Element lookup records:
┄┄┄┄┄┄┄┄┄┄┄┄┄┄┄┄┄┄┄┄

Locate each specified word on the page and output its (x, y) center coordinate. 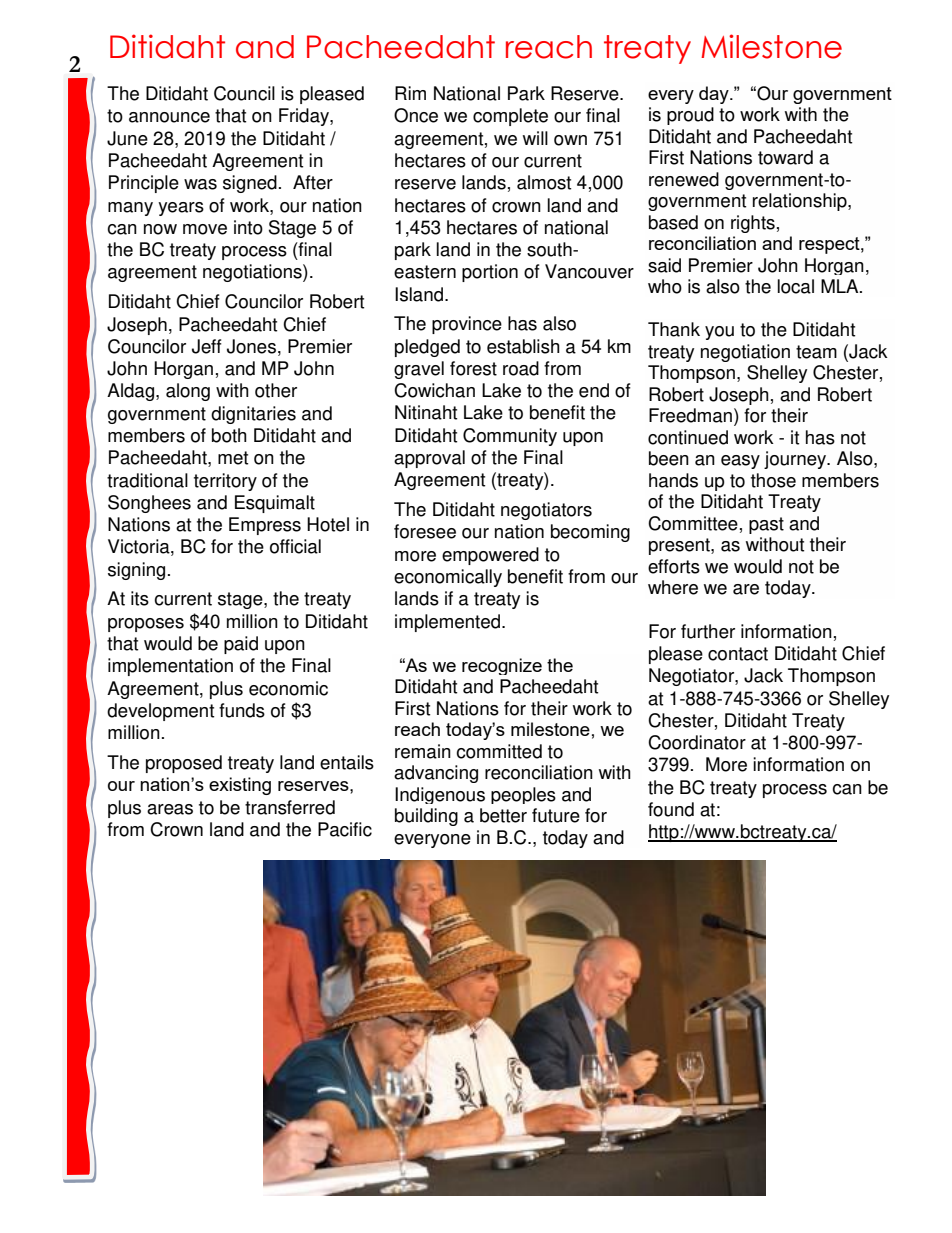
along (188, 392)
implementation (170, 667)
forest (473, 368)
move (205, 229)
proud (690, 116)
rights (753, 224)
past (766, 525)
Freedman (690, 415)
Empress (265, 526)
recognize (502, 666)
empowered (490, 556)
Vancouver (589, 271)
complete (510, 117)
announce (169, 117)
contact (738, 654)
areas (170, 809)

┄┄┄┄┄┄┄┄┄┄┄┄┄┄┄┄┄┄┄┄

§ Goal of the exercise
Rewrite the records with "center" swapped for "midpoint" and everything else left the same. Leave the pictures out.

§ Output below
Locate each specified word on the page and output its (x, y) midpoint coordinate. 
along (188, 392)
implementation (170, 667)
forest (473, 368)
move (205, 229)
proud (690, 116)
rights (753, 224)
past (766, 525)
Freedman (690, 415)
Empress (265, 526)
recognize (502, 666)
empowered (490, 556)
Vancouver (589, 271)
complete (510, 117)
announce (169, 117)
contact (738, 654)
areas (170, 809)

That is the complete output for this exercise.